**Opdracht**
Schrijf het stuk hieronder over de cycli van het neoliberalisme verder. Begin direct na de laatste zin.

**Tekstfragment**
----
Agenda

Geen geplande activiteiten.

Populair

De cycli van het neoliberalisme PDF Print Email
Geschreven door Emir Sader op maandag, 01 januari 2007

Het neoliberalisme, dat het einde van de geschiedenis had aangekondigd, kent zo zijn eigen geschiedenis. Niet enkel omdat het reeds twee decennia regeert over de wereld maar ook omdat het tot nu toe verschillende fases heeft doorlopen. Ten minste twee politieke cycli zijn reeds achter de rug, beide maken ze deel uit van de lange recessieve golf waarin de wereldeconomie zich bevindt. »

De eerste cyclus, die van de  lancering van het nieuwe  hegemonische project, werd gekenmerkt door de angel-saksische politieke leiders ervan, Reagan en Thatcher, maar kende nog een hele reeks andere politieke vertegenwoordigers, voornamelijk in Latijns Amerika (Pinochet, Menen, Salinas de Gortari). Zij zijn de verantwoordelijken geweest voor de breuk met de eerdere consensus en voor de allereerste introductie van een beleid gericht op deregulering en privatisering dat een frontale aanval op de weddetrekkenden en de vakbonden inhield en dat de openstelling van de economieën tot de wereldmarkt tot doel had.

Het waren gouden jaren voor het neoliberalisme, de euforische jaren 80 die een  bruuske wijziging  van  de krachtsverhoudingen tussen arbeid en kapitaal betekenden. Deze aanval was de voorwaarde om te kunnen komen tot een nieuwe, versnelde kapitaalsaccumulatie in het hedendaags kapitalisme.
----
**Getoonde gegevens**
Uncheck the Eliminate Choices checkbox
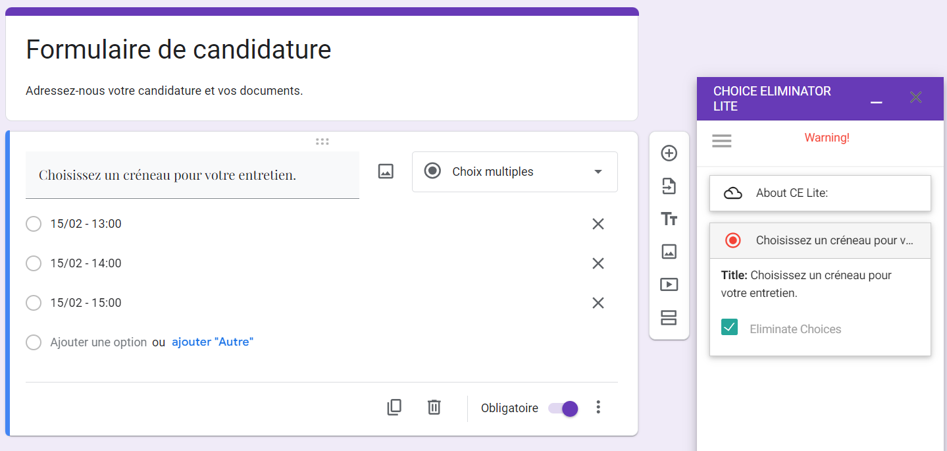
----
**Antwoord**
Tweede cyclus

Sinds begin jaren 90 onderging dit model dan enkele aanpassingen, te wijten aan de zware gevolgen die zo'n harde antisociale politiek met zich meebrengt. De regeringen die verantwoordelijk waren voor dit 'harde' neoliberalisme moesten dan plaats maken voor "centrum linkse' regeringen (of wat daarvoor moet doorgaan).

Opnieuw nam een angelsaksisch koppel het voortouw, nl. Clinton en Blair. Zij volgden grosso modo dezelfde economische politiek als hun voorgangers maar verpakten het met een nieuwe stijl en een ander politiek discours. De dereguleringen gingen voort, al ging het dan gepaard met homeopathische dosissen  van fiscale herverdeling. Er werden  nieuwe maar hoofdzakelijke precaire jobs  gecreëerd. Ook tekenend waren de hervormingen van het onderwijs, soms regelrechte privatiseringen, steeds regressief.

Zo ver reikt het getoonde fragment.